Flow cytometry is a powerful tool for the multiparameter analysis of leukocyte subsets on the single cell level. Recent advances have greatly increased the number of fluorochrome-labeled antibodies in flow cytometry. In particular, an increase in available fluorochromes with distinct excitation and emission spectra combined with novel multicolor flow cytometers with several lasers have enhanced the generation of multidimensional expression data for leukocytes and other cell types. However, these advances have mainly benefited the analysis of human or mouse cell samples given the lack of reagents for most animal species. The flow cytometric analysis of important veterinary, agricultural, wildlife, and other animal species is still hampered by several technical limitations, even though animal species other than the mouse can serve as more accurate models of specific human physiology and diseases.

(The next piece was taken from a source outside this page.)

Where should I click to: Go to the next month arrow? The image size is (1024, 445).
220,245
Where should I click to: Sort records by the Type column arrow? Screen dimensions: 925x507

Here we present time-tested approaches that our laboratory regularly uses in the multiparameter flow cytometric analysis of ovine leukocytes. The discussed approaches will be applicable to the analysis of cells from most animal species and include direct modification of antibodies by covalent conjugation or Fc-directed labeling (Zenon™ technology), labeled secondary antibodies and other second step reagents, labeled receptor ligands, and antibodies with species cross-reactivity.
Using refined technical approaches, the number of parameters analyzed by flow cytometry per cell sample can be greatly increased, enabling multidimensional analysis of rare samples and giving critical insight into veterinary and other less commonly analyzed species. By maximizing information from each cell sample, multicolor flow cytometry can reduce the required number of animals used in a study.